Despite coming out during the same year as “
Capital in the Twenty-First Century,” and “
The Divide,” Johnston’s newest release, “
Divided: The Perils of Our Growing Inequality,”
is a different kind of inequality book. Rather than a sweeping overview
of centuries of economic history, or an on-the-ground examination of
how our justice system ignores the powerful while brutalizing the rest,
Johnston’s book is a collection of essays, speeches and excerpts — a
kind of inequality reader. Featuring insights from philosophers,
economists, journalists, researchers and even politicians, “Divided”
reminds us how inequality is one of those rare problems that truly
matters to all of us, no matter what our interests or chosen field.
Earlier
this week, Salon reached Johnston via telephone to discuss “Divided,”
whether American democracy can survive such great economic disparities,
and how returning to a more equal society is literally a matter of life
and death. Our conversation follows, and has been slightly edited for
clarity and length. In addition, Johnston followed up with further
thoughts via email.
What inspired you to create this book?
I had done a trilogy on hidden aspects of the American economy, “
Perfectly Legal,” which was about how the rich benefit from taxes, “
Free Lunch,” about all the subsidies people didn’t know about that go to rich people and corporations, and “
The Fine Print,”
which was about restraint of trade and monopolies. And in speaking for
the last 10 years around the country, one of the things I learned is
that people didn’t understand that this isn’t just a function of numbers
and whatnot; they didn’t understand there’s a whole structure that
affects families, health, healthcare — which are different things —
incarceration, opportunity, exposure to environmental hazards, wage
theft and so, there was really a need here to give people a broad
understanding of, well, “How did this come about, this incredible
inequality that we didn’t have in this country until recent years?”
[After
the interview, Johnston emailed to add: "My trilogy on the American
economy explained many of the little-known, and often deceptive, laws,
regulations and official practices. But inequality involves much more
than what I had written about in the trilogy. I wanted to provide people
with a broad understanding of the issues, ranging from limited
opportunity and obstacles to achieving a modicum of prosperity, to the
remarkably cruel and thoughtless policies of the Reagan era."]
In
your introductory essay, you make a point of arguing that inequality is
not natural, that it’s something we created and, by extensions, we can
undo. But what would you say to those who, say, have read their Piketty
and are thinking this kind of inequality is endemic to capitalism?

Short problem:
Copy the part of the interview passage that opens with "reminds us how" and closes with "create this book?", swapping "telephone" for "phone".

Data block:

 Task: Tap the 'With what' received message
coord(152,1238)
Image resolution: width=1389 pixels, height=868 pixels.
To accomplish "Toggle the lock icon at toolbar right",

Output of the task:
reminds us how inequality is one of those rare problems that truly
matters to all of us, no matter what our interests or chosen field.
Earlier
this week, Salon reached Johnston via phone to discuss “Divided,”
whether American democracy can survive such great economic disparities,
and how returning to a more equal society is literally a matter of life
and death. Our conversation follows, and has been slightly edited for
clarity and length. In addition, Johnston followed up with further
thoughts via email.
What inspired you to create this book?